§ **Records of locating words and elements**:
------
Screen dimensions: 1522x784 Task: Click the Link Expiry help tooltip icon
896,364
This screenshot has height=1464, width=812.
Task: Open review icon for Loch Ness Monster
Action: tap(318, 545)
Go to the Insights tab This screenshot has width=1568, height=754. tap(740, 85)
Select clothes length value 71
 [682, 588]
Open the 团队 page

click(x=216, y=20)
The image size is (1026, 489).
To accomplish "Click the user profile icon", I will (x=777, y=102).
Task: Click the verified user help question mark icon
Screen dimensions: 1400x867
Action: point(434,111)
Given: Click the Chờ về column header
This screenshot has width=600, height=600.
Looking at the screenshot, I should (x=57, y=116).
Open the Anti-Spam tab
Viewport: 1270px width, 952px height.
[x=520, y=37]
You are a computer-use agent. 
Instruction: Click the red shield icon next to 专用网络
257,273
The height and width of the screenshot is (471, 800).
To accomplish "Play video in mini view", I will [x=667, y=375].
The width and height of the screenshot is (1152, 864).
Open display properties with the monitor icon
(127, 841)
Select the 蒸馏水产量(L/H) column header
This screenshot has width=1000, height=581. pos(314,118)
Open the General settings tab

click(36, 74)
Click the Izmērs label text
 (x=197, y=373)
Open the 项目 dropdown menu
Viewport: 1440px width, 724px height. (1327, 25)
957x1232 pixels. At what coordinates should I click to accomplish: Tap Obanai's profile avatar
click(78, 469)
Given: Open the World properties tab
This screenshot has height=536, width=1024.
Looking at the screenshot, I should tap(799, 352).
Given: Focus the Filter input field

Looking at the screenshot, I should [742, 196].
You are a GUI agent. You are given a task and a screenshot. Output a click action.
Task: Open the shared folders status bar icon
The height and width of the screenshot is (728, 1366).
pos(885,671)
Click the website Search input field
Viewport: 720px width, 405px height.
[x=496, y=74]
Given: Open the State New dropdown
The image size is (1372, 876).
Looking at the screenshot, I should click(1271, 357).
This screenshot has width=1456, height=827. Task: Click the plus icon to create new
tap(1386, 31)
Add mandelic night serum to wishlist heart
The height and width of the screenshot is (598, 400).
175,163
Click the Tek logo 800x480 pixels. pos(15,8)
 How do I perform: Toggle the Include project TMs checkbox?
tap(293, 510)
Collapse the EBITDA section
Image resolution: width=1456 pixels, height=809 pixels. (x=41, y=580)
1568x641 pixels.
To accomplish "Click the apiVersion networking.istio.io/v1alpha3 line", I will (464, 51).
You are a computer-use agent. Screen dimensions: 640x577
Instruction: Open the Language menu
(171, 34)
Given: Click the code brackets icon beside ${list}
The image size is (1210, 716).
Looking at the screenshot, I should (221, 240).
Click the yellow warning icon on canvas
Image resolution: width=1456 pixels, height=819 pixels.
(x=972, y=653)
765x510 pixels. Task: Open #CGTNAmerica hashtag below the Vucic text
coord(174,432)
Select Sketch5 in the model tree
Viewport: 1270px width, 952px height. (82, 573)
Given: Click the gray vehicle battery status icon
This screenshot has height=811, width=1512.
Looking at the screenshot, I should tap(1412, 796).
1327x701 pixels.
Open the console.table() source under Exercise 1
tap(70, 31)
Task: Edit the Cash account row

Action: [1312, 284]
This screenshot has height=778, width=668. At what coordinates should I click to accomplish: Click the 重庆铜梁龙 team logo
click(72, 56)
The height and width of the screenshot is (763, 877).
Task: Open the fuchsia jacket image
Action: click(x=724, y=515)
------
§ **Given problem**: Report each row above that contains the word "Select", treating uppercase and lowercase letters as different.

§ **Response**:
Select clothes length value 71
Select the 蒸馏水产量(L/H) column header
Select Sketch5 in the model tree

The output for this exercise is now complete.